Relationships between acceleration, force and mass
Practical Activity for 14-16
This detailed experiment involves measurement of acceleration.
Apparatus and Materials
For each student groups
- Dynamics trolleys, up to 3
- Rods for stacking trolleys
- Elastic cords, 3
- Runway
- Ticker-tape
- Ticker-timer with power supply unit
- String
Health & Safety and Technical Notes
Long runways or heavy shorter ones should be handled by two persons. In operation, ensure that a string is tied across the bottom of the runway, to prevent the trolley falling onto the floor (or someone's foot).
Read our standard health & safety guidance
It might not be possible for every group to have three trolleys, and so groups may need to share.

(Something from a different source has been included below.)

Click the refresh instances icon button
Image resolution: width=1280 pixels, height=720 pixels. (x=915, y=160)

To ensure the elastic cords (given to one group of students) all stretch by the same amount for the same force, set up a testing rig as shown in the diagram.

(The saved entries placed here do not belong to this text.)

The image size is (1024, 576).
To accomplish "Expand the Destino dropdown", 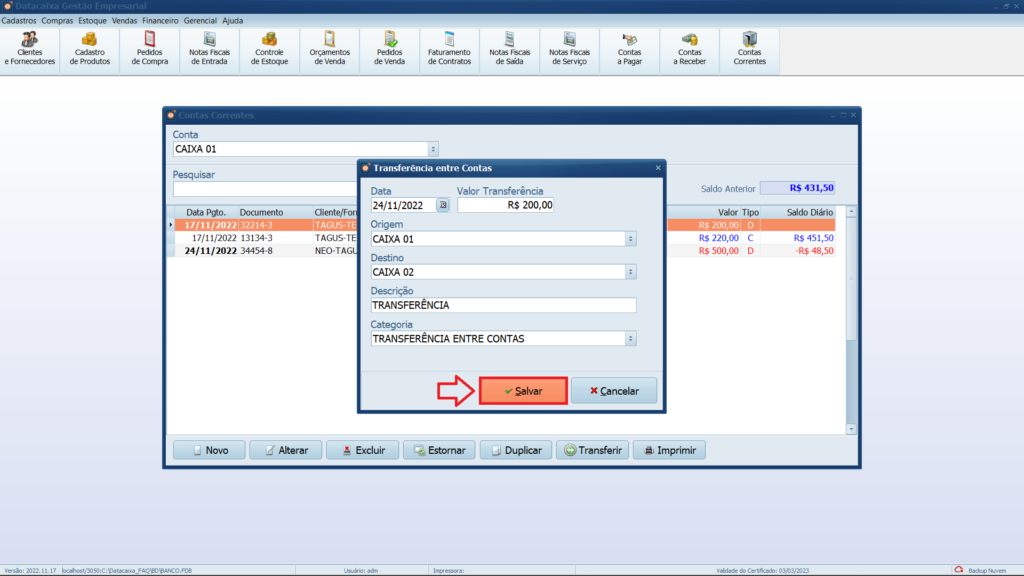I will (630, 272).
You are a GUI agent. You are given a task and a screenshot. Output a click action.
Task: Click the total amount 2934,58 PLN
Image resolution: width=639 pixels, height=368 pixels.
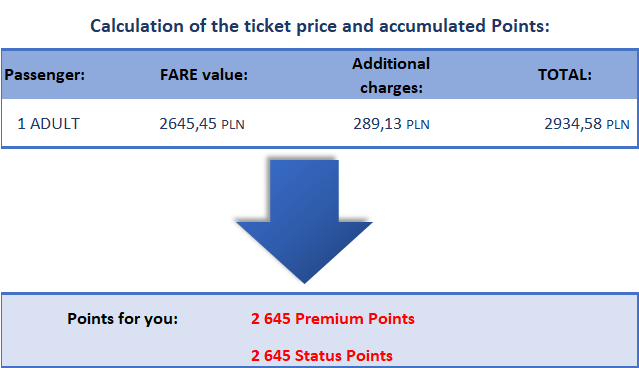587,124
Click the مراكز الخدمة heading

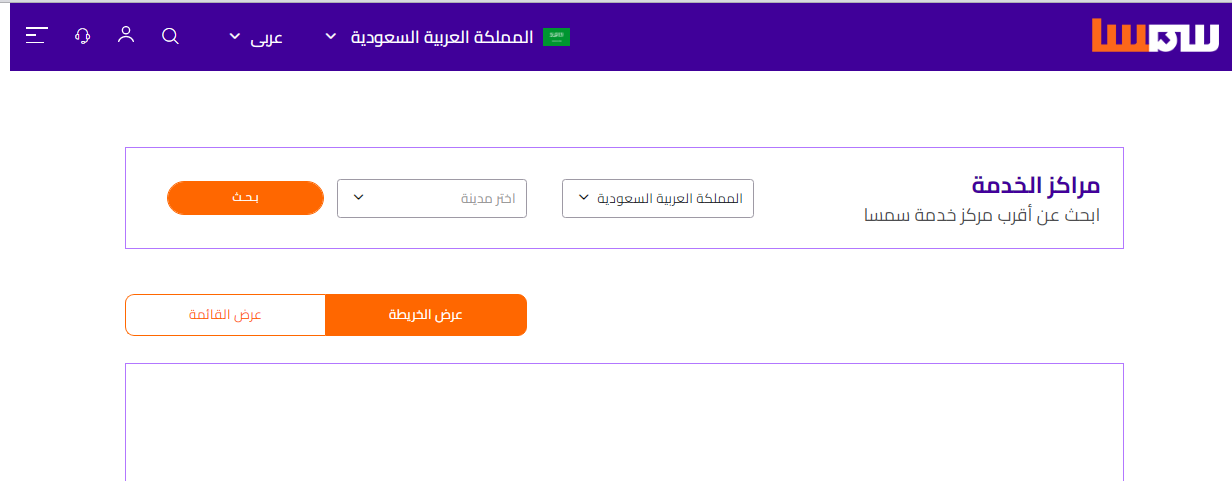[x=1035, y=186]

Oil the bearings on the trolley wheels. Do not use trolleys with bent axles (through dropping). Ensure the runway and the trolley wheels are clean.
Procedure
The relationship between acceleration and force
- In this part, you will vary the force and measure different accelerations. Mass must stay the same.
- Set up the runway and compensate for friction, as in the experiment Compensating for friction.
- Set up the ticker-timer at the higher end of the runway.
- Accelerate a single trolley by a single strand of elastic cord. Use a ruler to help you to stretch the cord by a fixed amount, or extend the cords the full length of the trolley.
- Use the tape to find out the trolley's acceleration. Use the method described here:
- Repeat using two cords in parallel, stretched by the same amount as before. Measure and record the new acceleration.
- Repeat with three cords.
- Plot a graph of acceleration (y axis) against force (x axis). Simply use the number of cords, 1, 2 or 3, as a way of measuring force.
The relationship between acceleration and mass
Repeat steps 1 to 8, but this time apply the same force in all cases. Vary the mass by stacking up to three trolleys. (Two cords in parallel helps when pulling more trolleys.) For simplicity, you can use a trolley mass as a unit of mass (instead of mass in kilograms).
Teaching Notes
- Students gain a great deal from feeling the effect of a constant force on increasing masses, and the
sluggish
effect on their motion. - The degree of necessary compensation varies with number of trolleys. Students will obtain best results if they readjust the slope of the runway when they increase the number of trolleys, so that they are still compensating for friction.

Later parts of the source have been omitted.